The migrant cells in allotransplants of heart, kidney and skin. III. The source and evolution of migrant cells in association with allotransplant fibroplasia

Abstract

A detailed electronmicroscopic assessment of the cells in the thoracic duct indicates that small lymphocytes do not monopolize the mononuclear cell content. Macrophages, eosinophils and many unidentified types make up about 50% of the cells and the remainder are either monocytes or lymphocytes which cannot be distinguished at certain stages by the electronmicroscope. The number of lymphocytes circulating in the peripheral blood has been radically reduced by recent electronmicroscopic assessments and their place taken by monocytes. Identification of cells in allotransplants has been mainly based on observed function such as phagocytosis, rather than on vague notions of lymphoid morphology before adequate differentiation has occurred. On this basis the migrant population contained few lympoid cells.

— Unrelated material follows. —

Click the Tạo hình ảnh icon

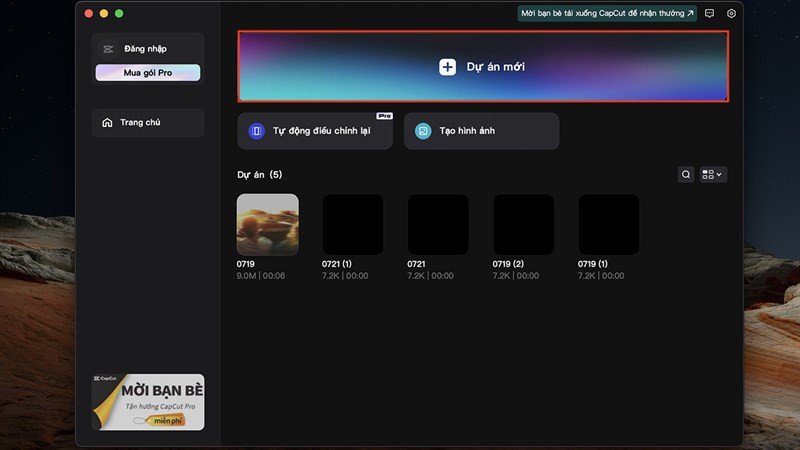tap(423, 131)
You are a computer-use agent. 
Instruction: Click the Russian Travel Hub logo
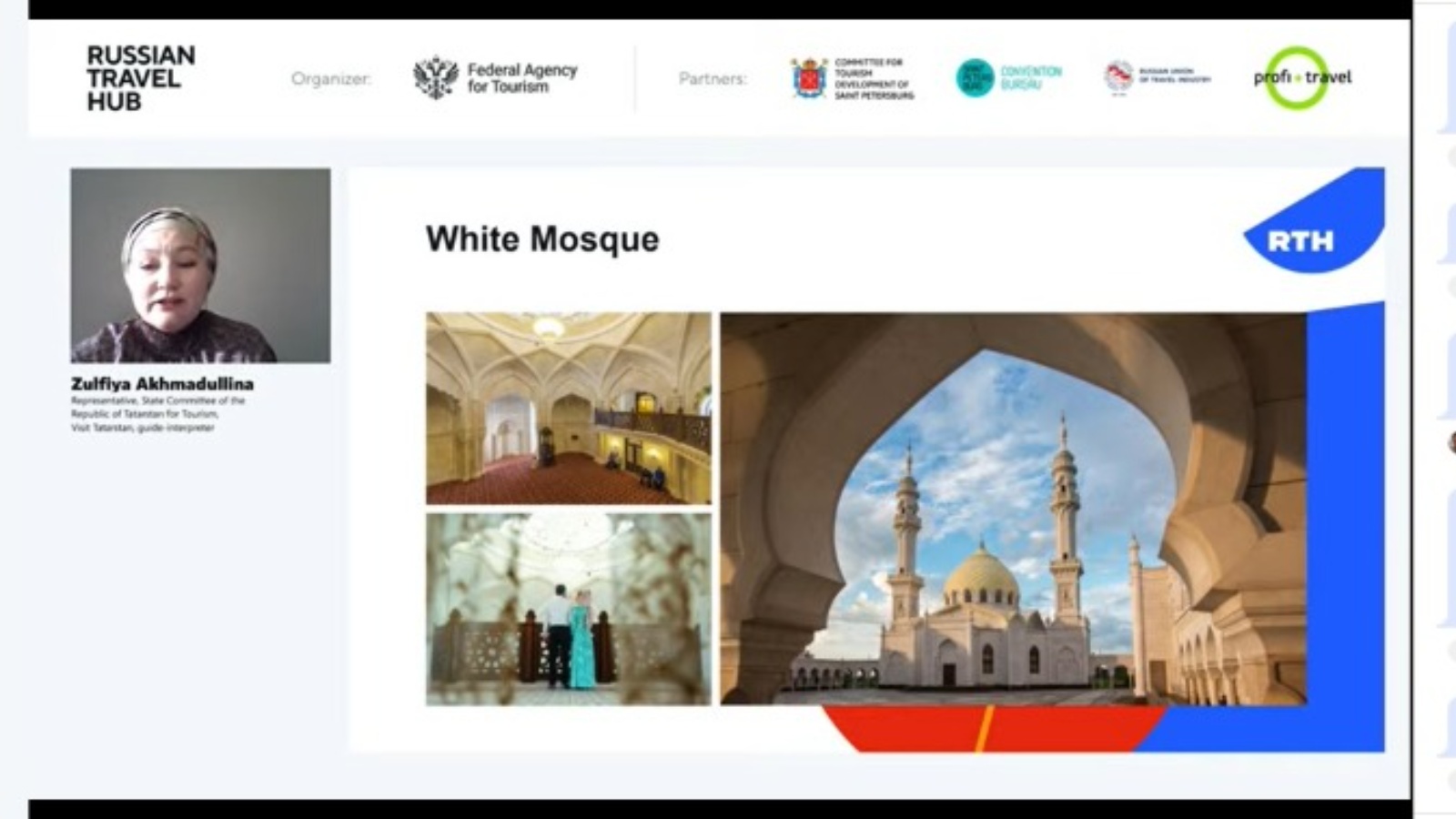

Cells similar to those circulating in the peripheral blood can be observed migrating continuously through the small vessels of the allotransplants and they are either immature phagocytes or evolving monocytes, as indicated by pinocytosis or phagocytosis. These are the cells which come to dominate the interstitial tissues of all allotransplants examined. In many areas the arrival of the macrophages coincides with stimulation of the allotransplant's own fibroblasts, which rapidly divide and enlarge and adhere to one another to such an extent that they dominate some areas of the interstitial space. The joint activity of the scavenging macrophages and the healing fibroblasts can best be interpreted as a conventional process aimed at repairing the damage resulting from the inflammatory vascular reaction by the allotransplants soon after being placed in a foreign circulation. The interstitial cell population of allotransplants is partly derived from the donor and partly from the recipient. No evidence has emerged which suggests that either cell type is in any way engaged in immunological activity or directly responsible for parenchymal damage.